2パックとビギーを止揚して、かつてのビーフとは一線を画す立場に身を置いた。これが意味するところは何か。
 舌戦からスターを犠牲にしてしまった東西抗争は、ヒップホップ史上最大の悲劇と言われている。が、そのような言及がなされるとき、どうしてもそこに甘い感傷を覚えてしまうのは、「リアル」の意味を、ラップのトピックスと実生活が同じ直線上に並ぶことだと捉えているからではないか。
 ところが、実生活ではg.o.o.d kidだが、いざラップをさせればハルクのように変身してしまうKendrickは、ラップを別の位相の現実のなかに構築する。それでもなお、私達の生きている世界はたしかにこうなっていると思わせる「リアル」。そうした成熟した「リアル」が、Controlとともに拡大していくことになった。

◇もうひとつは、ビーフの役割を変えてしまったこと。Kendrickのヴァースについてはこのような捉え方がある。「名指しされなかったやつこそ、実はディスられてるんじゃないのか?」という。
 通常、ビーフが起きれば、一体今度は誰と誰が喧嘩してるのだろう、と捉えるものだが、しかしControlはそう捉えてもあまり意味をなさなかった。むしろ、新しいゲームボードを用意し、そこに乗るか乗らないか、全てのラッパーに踏み絵を迫るものになっていった。つまり、名指しされてるやつは既に新しいゲームボードに乗っている、と解釈できるのである。

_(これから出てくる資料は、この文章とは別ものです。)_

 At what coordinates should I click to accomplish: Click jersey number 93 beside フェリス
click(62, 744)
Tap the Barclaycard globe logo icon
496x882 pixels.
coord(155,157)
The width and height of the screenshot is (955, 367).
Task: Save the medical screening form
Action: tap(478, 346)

◇世界中のラッパーがKendrickのControlに踏み絵を迫られるなか、日本語ラップは完全に別世界に居た。MOMENTはこれをガラパゴス化と呼ぶが、出来事として何が起こっているかは知っているのに、こちらとは別世界のこととして捉えられる状況になっていた。なぜ日本語ラップシーンはControlに反応できなかったのか。おそらくそれは、単に言語の壁だけが原因ではない。#FightClubJPは、まさにそうした状況への冷静な批評でもあった。
 日本語ラップシーンで競争が出来るのか。それが今回のテーマであり、MOMENTは何度も「これはディスではない」と言い続けている。また、彼自身のプロップス云々とは全く無関係のところで、彼はこれを必要としたのだと思う。インタビューのなかで語っていた「(ラップで)殺されてもいい」という言葉は、おそらく本気だったのではないか。そうでなければ、このまま沈黙を貫けば勝ち逃げ出来るという状況のなかで、わざわざ相手を褒めちぎるようなアンサーを出さない。#FightClubJPに湧くリスナーなどお構いなしに堂々と降板宣言をしてしまったMOMENTは、ラッパーとしてはあまりに誠実だっただろう。
 通常のビーフはよりプロップスを集めた方が勝ちになる。もし#FightClubJPが通常のビーフであれば、MOMENTは敗北したと考えられる。しかし、このゲームの動機を思い出してみれば、日本語ラップシーンの競争が可視化されたという時点で、一定以上の成功を収めたのではないだろうか。

◇しかし嫌な反応も観たし、それをあぶり出す装置としても、#FightClubJPタグは最高に便利だった。
 自分の生活圏内以外を全て別世界の出来事と捉えようとする態度は、差別も起こせば、生活保護バッシングもするし、公共という意識を根こそぎ奪っていく。仮に3.11のように、物理的な震動が誰彼構わず共有されることになれば、断絶が失われたことに焦ったやつから「全てが変った」と大騒ぎを始めるし、そんな純朴な彼らの安心のために、体の良い「つながり」という言葉が用意されて、改めて断絶が繰り返されるのである。そんな状況で、「リアル」は成熟できるはずもなく、物語は読むものとしての役割を放棄し、共感するものに成り下がった。
 日本語ラップがそんなものになるかどうかを決めるのは、各々の姿勢なのに。

◇ところで、そういえば映画の『ファイトクラブ』も、革命のゲームから降りるために「あるキャラ」を殺し、「恋人」と手をつなぎながらゲームの行く末を眺めて終わる。この恋人が、つまりHIPHOPなのだと考えたら、そうか。 #FightclubJP ってMOMENTにとってのそういう物語になったのかもしれない。

◇さらにところで、もし自分がこの一連のアクションに“#FightClubJP”以外の名前を付けるとしたら、“#海の向こうで戦争が始まる”にする。相当語呂が悪いけど。